20 March 2006

HB111 more stupid laws courtesy rep lafonta

apparantly, representative lafonta doesnt have anything better to do than sit around and think up ridiculous bills to file. now do we really need to criminalize roofers? representative lafonta wants to make it a state law that roofers will have to go around, with a magnet mind you, to pick up any stray roofing tacks. pardon our naivete but isnt that part of the negotiation process between you and your roofer? besides have you seen any roofers lately? do you really want these people walking around your property peering into your windows under the guise of picking up tacks? or more importantly do you really want to pay extra because it will mean more man-hours for someone to do this?
**updated friday 23 june 2006 1:26 pm**
ah ha! see what we mean:

Criminals Turn Up On Metro Area Construction Sites

Travers Mackel
June 23, 2006, 12:36 p.m. CDT 46 minutes ago

U.S. marshals say criminals are turning up on construction sites around the sites around southeast Louisiana.

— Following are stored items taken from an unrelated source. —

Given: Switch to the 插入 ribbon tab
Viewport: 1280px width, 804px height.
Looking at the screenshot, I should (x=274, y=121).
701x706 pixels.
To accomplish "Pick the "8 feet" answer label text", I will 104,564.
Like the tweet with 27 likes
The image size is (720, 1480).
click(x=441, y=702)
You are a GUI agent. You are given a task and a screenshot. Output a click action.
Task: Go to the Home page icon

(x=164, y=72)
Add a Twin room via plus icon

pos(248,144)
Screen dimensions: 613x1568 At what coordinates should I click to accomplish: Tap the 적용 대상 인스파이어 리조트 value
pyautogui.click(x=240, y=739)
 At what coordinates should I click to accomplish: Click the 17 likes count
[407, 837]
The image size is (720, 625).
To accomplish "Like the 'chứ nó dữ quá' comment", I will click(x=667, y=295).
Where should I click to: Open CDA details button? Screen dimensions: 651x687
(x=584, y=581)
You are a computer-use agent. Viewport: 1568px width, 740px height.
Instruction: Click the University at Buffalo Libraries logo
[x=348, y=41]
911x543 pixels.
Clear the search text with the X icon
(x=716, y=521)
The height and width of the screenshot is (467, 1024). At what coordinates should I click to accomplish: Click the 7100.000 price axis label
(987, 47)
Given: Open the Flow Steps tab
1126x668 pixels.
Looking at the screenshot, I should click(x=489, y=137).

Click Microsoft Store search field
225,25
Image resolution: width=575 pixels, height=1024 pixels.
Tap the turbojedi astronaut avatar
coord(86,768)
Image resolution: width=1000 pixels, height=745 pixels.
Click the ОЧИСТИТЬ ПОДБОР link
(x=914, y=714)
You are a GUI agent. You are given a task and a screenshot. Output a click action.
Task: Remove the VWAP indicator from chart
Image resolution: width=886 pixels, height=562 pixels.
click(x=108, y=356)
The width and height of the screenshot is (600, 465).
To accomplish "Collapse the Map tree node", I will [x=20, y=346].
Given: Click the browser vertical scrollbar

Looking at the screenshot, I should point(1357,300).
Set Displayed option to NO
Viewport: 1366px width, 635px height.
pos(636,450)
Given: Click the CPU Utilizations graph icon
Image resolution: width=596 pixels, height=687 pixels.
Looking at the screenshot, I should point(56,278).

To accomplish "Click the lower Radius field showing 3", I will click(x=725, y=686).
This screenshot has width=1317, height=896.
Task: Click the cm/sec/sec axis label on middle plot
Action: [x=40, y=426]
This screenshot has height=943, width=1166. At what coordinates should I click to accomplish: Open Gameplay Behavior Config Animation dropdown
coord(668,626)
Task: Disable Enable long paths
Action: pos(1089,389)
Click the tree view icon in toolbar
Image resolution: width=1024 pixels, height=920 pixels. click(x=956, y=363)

Since January, U.S. marshals in New Orleans have arrested dozens of construction workers wanted for crimes in other states.

In fact, on Thursday afternoon a man was picked up in Metairie for a burglary and kidnapping.

Neighbors who live in the area shouldn't be happening and they want the workers to be properly screened.

James Chatelain has a long way to go before he can move back into his Metairie home.

In the next few weeks, construction workers will be in and out of his house and he wants his contractor to properly screen anyone going inside.

"He needs to check people's records before he hires them," said Chatelain.

Chatelain's concern comes after U.S. marshals picked up a suspect who was working with a construction crew just one block from his house.

"That really bothers me in a way," said Chatelain.

The problem is growing.

Marshal Brian Fair said his office and other agencies pick up about a dozen suspects every month. They're men who are working in New Orleans but wanted for crimes elsewhere.

"There was a guy we picked up of a rooftop in Metairie who was part of a Texas prison gang and wanted for two murders," said Fair.

Fair said the construction market is the lure for anyone on the run.

"It's ripe for that kind of activity with all the cash flowing through here. People are coming to work and hide out that way," said Fair.

Metairie construction worker Kendal Durban said he had no idea that one of the guys working next to him was wanted.

"I see two police come up and take one guy away that's very stupid because they're going to get caught and it makes it hard for us to get work," said Durban.

Even harder, according to some homeowners, is gaining the trust of people they?re working for.

"There's no way the police department can check on everyone here," said Chatelain.

Fair said most of the suspects the marshals have picked up haven't committed any crimes in this area. He said in almost every case, they're just hiding out, and trying to avoid prosecution in other states.

Fair also urge all construction foremen to properly screen and conduct backup checks on all workers.

The U.S. Marshals Service said it only focuses on suspects and fugitives from the United States.